Once I've had a chance to play around with this, I'll post a recipe.

Tuesday, January 02, 2007

What Could Be Better Than Cacao Nibs?

The holidays are over and I'm already settling back into the daily routine, which means I'm trying to wean myself back off of sugar. Which is really hard because I have these beautiful little chocolate covered cacao nibs that I found at the World Market in Austin when I went shopping with my sister. Chocolate Santander is a Columbian company.

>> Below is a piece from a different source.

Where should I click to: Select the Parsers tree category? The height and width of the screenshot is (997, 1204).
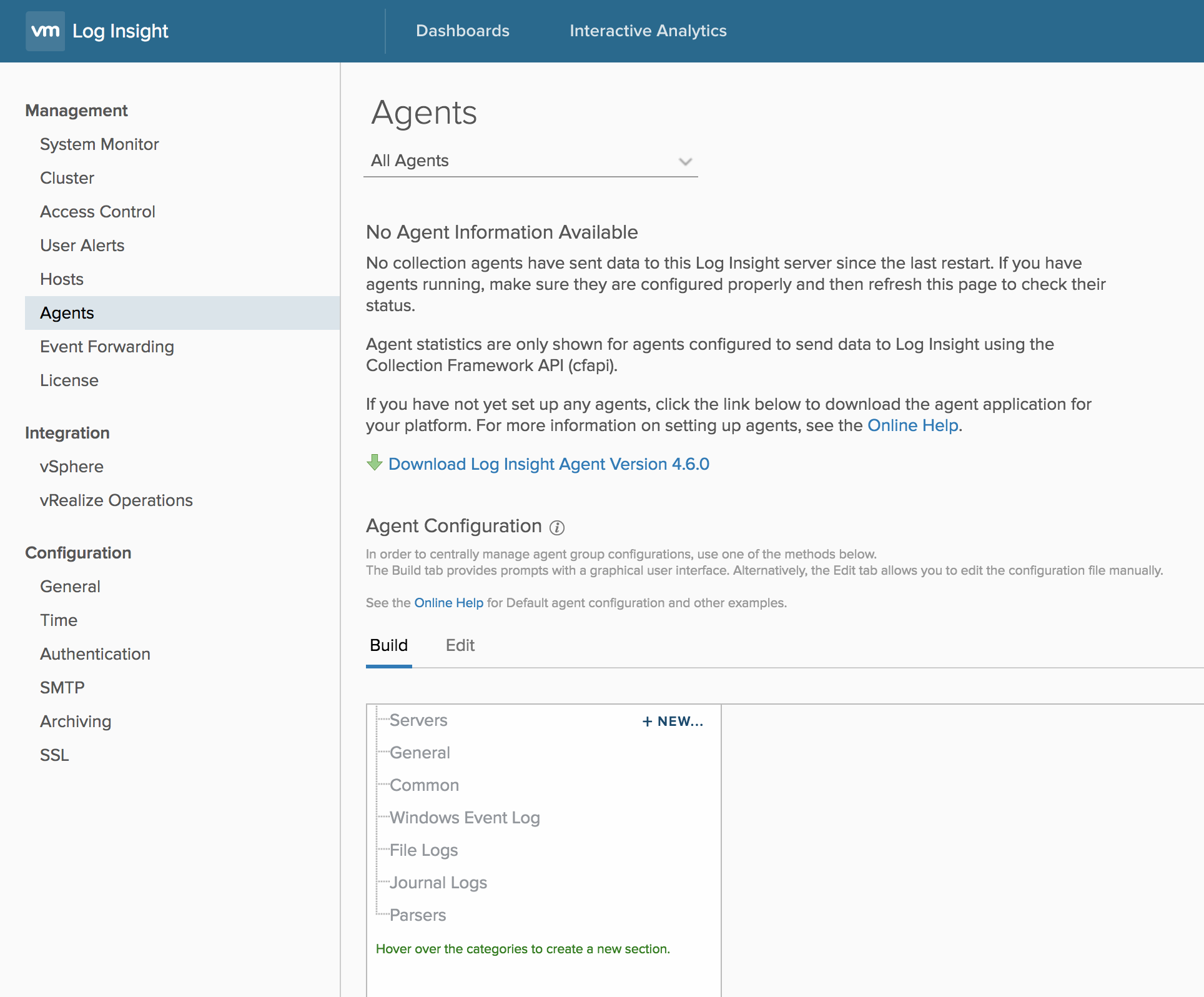coord(417,915)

If my Spanish were better I could probably tell you more about it, but it looks like they have chocolate covered coffee beans and chocolate covered cacao nibs Their products are organic, GMO free, and are "fairly traded with with small farmeres from our country." Oh, and did I mention that they're also kosher, and ISO certified?

They actually taste a lot like chocolate covered coffee beans, but they're smaller. They would be good on ice cream and would make a lovely garnish for any cake or cookie.
I can think of all kinds of fun things to do with these babies.

We had all kinds of treats over the holidays. My sister brought over some wonderful cinnamon bread she picked up at a local kolachy shop and some awesome Chocolate Almond Laceys made by Desserts on Us (the picture does not do them justice). I found an assortment of chocolate-covered marzipan that disappeared pretty much within a few hours of being opened. And my nephew brought a box of crack almond toffee home from Christmas in Galveston with him. I can't remember the name of that stuff, but it warrants a post all its own when I find out what it was. It's one of those things that doesn't look all that impressive, and you can't believe anything could really be as good as everyone says it is. Then you put some in your mouth and it just melts into the most amazing buttery sugary almondy with just a hint of chocolate puddle in your mouth. You don't really swallow; it just kind of flows down your throat.

Ok I have to stop now. The stores are still open and I must not have any more sugar!